• TASK GOAL
Please output exactly the lines from the one containing "Image resolution: width=1400" through the end of the records below, leaving out any pictures.

• Stored data entries
================================
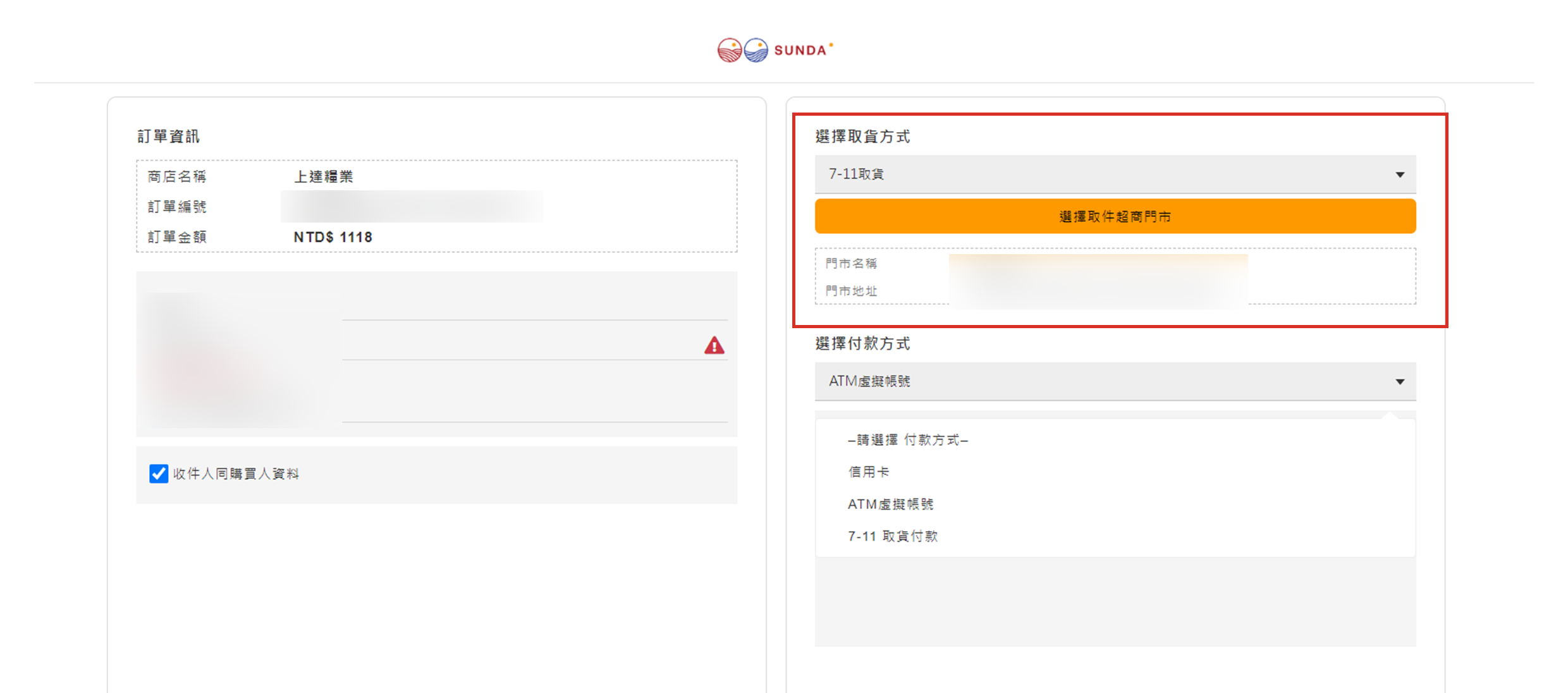
Task: Click the red warning triangle icon
Action: click(714, 345)
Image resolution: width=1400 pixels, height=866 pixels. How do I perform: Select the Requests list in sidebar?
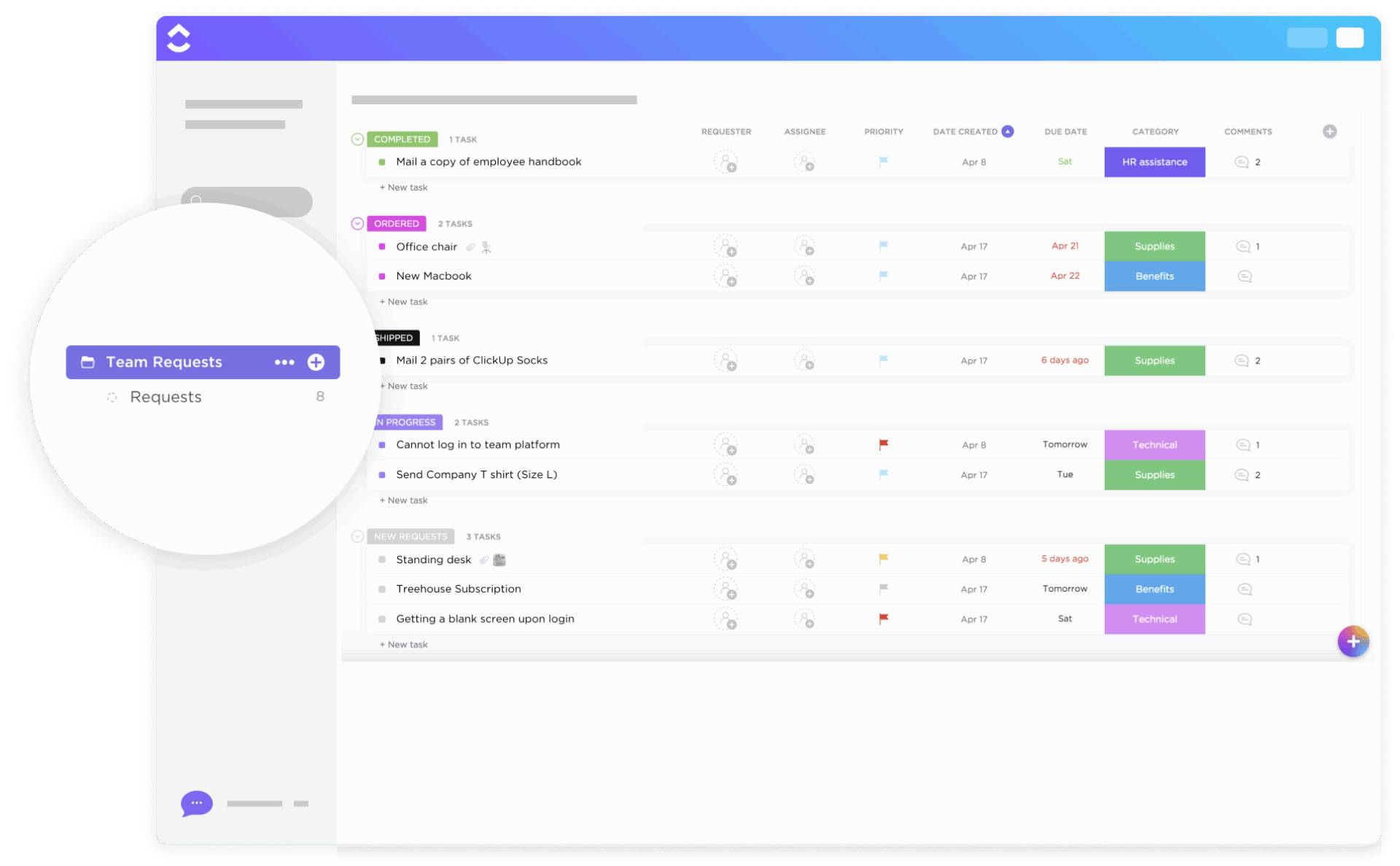[x=166, y=397]
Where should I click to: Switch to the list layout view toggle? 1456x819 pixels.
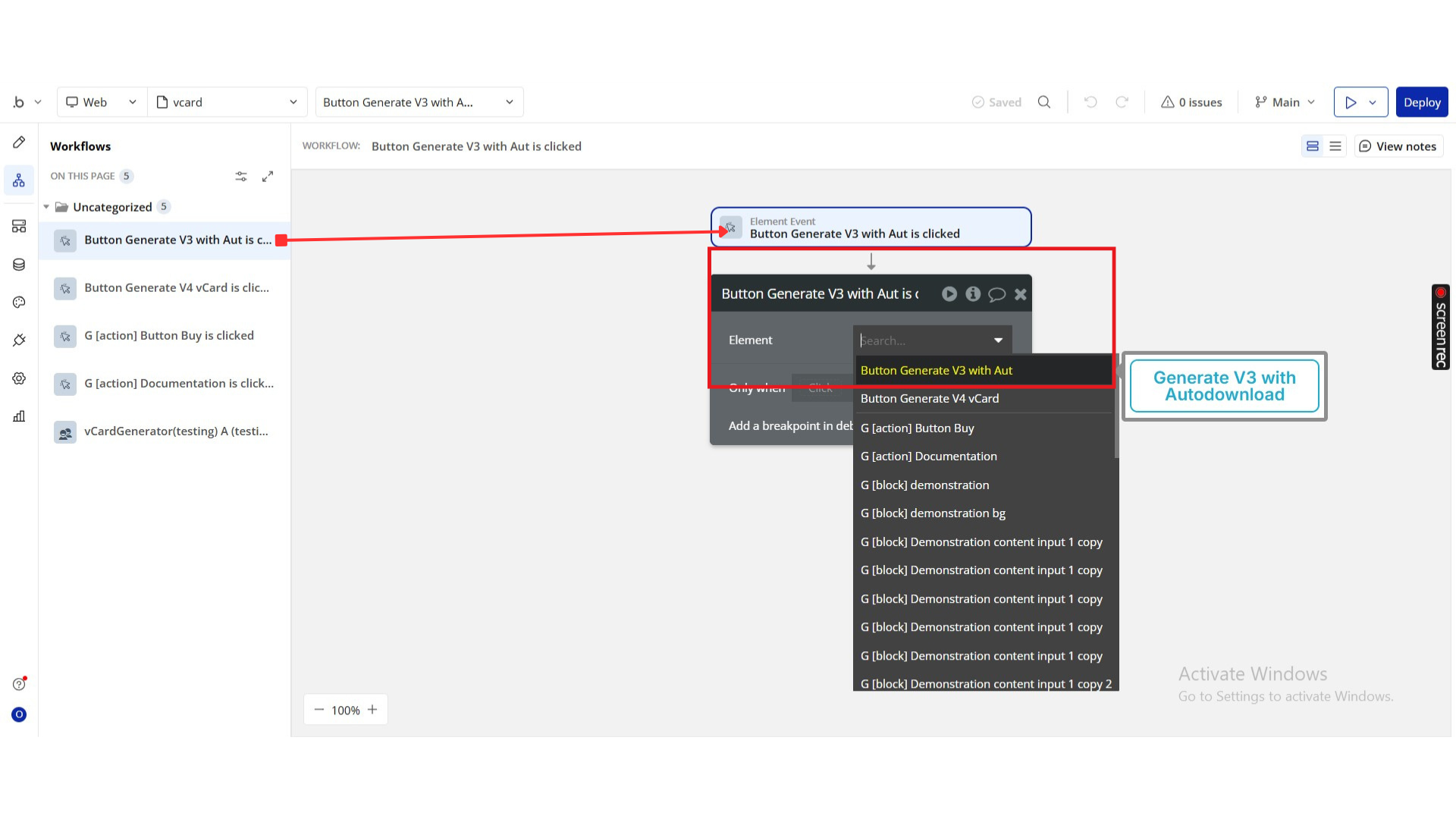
================================
• RESPONSE AREA
Image resolution: width=1400 pixels, height=866 pixels. How do I perform: Select the Requests list in sidebar?
[x=166, y=397]
Where should I click to: Switch to the list layout view toggle? 1456x819 pixels.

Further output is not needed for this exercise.